● **STATED PROBLEM 1**
Copy out the part of the collapse passage starting with "Where Will the" and going on through "dominos to fall.".

● **TEXT SECTION**

Where Will the Collapse Start?
Collapse, by its very nature, is not a ‘tidy’ phenomenon with a clearly identifiable start and end date. Geology, geography and climate determine access to resources and collapse will hit the most vulnerable states first. There are three main factors that determine vulnerability today – climate impact (e.g. floods/drought), import dependence for food and energy and population growth.
The countries most at risk of collapse in the current era are highly dependent on energy/fuel imports, have high levels of foreign debt, are most affected by rising food prices and their political stability depends on subsidised food and energy prices. Knowing this it should be no surprise that Lebanon and Sri Lanka where the first dominos to fall.
In all likelihood Lebanon and Sri Lanka were just the first. Countries with large and fast-growing populations like Pakistan, Bangladesh, Turkey and Egypt are at major risk. They need to import most of their oil/fuel, are unable to produce enough food domestically, see major climate impacts now and have high levels of foreign debt.

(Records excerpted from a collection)
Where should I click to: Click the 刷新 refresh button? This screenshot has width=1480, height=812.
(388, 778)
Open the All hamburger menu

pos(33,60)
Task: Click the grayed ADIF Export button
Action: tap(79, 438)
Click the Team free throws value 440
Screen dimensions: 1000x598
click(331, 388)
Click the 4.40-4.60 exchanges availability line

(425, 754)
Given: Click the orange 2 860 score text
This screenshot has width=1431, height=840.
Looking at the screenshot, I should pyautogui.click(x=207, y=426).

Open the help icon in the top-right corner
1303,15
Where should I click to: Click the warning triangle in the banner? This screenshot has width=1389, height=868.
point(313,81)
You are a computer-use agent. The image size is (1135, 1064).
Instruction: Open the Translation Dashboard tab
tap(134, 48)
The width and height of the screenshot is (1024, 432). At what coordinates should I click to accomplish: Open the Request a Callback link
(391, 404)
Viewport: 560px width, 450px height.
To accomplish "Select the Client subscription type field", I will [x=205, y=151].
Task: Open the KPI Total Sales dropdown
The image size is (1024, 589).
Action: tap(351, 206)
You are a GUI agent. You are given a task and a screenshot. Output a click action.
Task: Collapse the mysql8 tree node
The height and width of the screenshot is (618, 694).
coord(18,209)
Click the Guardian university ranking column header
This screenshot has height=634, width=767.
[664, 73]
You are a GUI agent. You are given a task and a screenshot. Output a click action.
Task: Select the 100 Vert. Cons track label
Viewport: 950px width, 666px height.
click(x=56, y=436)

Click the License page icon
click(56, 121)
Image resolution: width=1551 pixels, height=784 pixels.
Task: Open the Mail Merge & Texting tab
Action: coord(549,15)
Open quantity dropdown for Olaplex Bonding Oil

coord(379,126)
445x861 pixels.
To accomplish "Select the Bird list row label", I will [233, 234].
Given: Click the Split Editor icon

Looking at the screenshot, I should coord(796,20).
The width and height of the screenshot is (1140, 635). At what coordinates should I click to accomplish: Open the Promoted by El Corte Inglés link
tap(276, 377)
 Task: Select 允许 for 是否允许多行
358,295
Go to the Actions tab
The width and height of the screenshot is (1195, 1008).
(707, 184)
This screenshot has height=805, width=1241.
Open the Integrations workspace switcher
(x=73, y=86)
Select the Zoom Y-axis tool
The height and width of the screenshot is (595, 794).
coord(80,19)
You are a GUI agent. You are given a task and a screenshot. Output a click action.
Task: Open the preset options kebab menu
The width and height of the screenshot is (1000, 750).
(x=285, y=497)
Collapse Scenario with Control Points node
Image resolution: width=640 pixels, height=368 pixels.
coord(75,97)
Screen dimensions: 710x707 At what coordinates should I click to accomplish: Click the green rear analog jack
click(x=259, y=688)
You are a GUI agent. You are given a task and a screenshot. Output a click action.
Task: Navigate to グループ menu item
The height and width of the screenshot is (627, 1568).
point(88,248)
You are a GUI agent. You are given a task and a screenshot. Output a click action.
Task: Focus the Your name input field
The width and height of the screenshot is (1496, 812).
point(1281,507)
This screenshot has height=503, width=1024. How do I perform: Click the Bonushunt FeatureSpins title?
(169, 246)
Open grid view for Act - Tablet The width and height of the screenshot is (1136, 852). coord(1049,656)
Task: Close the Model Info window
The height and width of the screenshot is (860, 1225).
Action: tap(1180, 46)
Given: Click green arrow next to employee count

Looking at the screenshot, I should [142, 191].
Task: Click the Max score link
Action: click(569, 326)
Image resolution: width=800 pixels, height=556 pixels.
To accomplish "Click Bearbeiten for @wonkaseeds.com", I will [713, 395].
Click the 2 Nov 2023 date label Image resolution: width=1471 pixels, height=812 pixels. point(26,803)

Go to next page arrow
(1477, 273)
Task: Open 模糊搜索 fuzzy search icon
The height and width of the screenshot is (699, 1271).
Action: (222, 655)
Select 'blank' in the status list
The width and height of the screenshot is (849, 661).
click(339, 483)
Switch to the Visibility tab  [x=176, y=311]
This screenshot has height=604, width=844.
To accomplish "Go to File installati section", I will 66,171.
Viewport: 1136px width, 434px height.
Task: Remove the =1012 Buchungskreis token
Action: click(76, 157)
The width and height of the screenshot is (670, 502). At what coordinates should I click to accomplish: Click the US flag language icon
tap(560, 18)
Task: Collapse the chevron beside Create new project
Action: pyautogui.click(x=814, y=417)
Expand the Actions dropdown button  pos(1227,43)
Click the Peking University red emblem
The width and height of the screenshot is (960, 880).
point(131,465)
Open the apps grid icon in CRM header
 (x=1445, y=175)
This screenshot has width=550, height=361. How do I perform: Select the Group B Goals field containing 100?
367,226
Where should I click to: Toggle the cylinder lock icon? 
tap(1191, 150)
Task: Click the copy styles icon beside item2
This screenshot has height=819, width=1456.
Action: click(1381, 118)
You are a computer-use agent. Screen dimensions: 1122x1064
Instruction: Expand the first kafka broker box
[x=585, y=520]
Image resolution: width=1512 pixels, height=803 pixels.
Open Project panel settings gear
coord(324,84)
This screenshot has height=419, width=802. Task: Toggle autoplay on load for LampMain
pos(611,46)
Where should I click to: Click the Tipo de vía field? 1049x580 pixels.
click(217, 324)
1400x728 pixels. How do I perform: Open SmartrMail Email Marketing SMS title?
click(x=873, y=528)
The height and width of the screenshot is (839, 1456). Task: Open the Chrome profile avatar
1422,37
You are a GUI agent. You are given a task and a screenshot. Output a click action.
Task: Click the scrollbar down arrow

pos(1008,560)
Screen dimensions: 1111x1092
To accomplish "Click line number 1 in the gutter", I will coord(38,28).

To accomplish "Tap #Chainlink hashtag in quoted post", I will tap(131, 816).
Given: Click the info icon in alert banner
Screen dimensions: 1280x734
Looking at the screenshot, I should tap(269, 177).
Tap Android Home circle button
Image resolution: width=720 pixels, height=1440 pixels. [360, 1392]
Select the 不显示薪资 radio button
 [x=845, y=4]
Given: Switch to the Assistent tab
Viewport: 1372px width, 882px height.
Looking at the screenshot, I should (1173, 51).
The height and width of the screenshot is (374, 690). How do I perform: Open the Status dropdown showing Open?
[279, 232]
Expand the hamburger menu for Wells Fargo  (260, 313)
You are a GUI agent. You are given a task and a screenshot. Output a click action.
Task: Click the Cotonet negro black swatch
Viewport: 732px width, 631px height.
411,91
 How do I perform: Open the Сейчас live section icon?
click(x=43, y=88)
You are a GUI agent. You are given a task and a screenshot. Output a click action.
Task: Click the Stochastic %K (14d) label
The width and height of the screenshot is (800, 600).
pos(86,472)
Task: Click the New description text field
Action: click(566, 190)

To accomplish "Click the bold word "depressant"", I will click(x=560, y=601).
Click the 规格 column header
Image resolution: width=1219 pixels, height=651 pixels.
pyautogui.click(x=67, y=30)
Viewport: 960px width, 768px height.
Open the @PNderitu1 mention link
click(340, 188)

● **STATED PROBLEM 2**
Find every line of the listing that contains the string "node", matching case exactly, and copy each of those lines.

● **FULL OUTPUT 1**
Where Will the Collapse Start?
Collapse, by its very nature, is not a ‘tidy’ phenomenon with a clearly identifiable start and end date. Geology, geography and climate determine access to resources and collapse will hit the most vulnerable states first. There are three main factors that determine vulnerability today – climate impact (e.g. floods/drought), import dependence for food and energy and population growth.
The countries most at risk of collapse in the current era are highly dependent on energy/fuel imports, have high levels of foreign debt, are most affected by rising food prices and their political stability depends on subsidised food and energy prices. Knowing this it should be no surprise that Lebanon and Sri Lanka where the first dominos to fall.

● **FULL OUTPUT 2**
Task: Collapse the mysql8 tree node
Collapse Scenario with Control Points node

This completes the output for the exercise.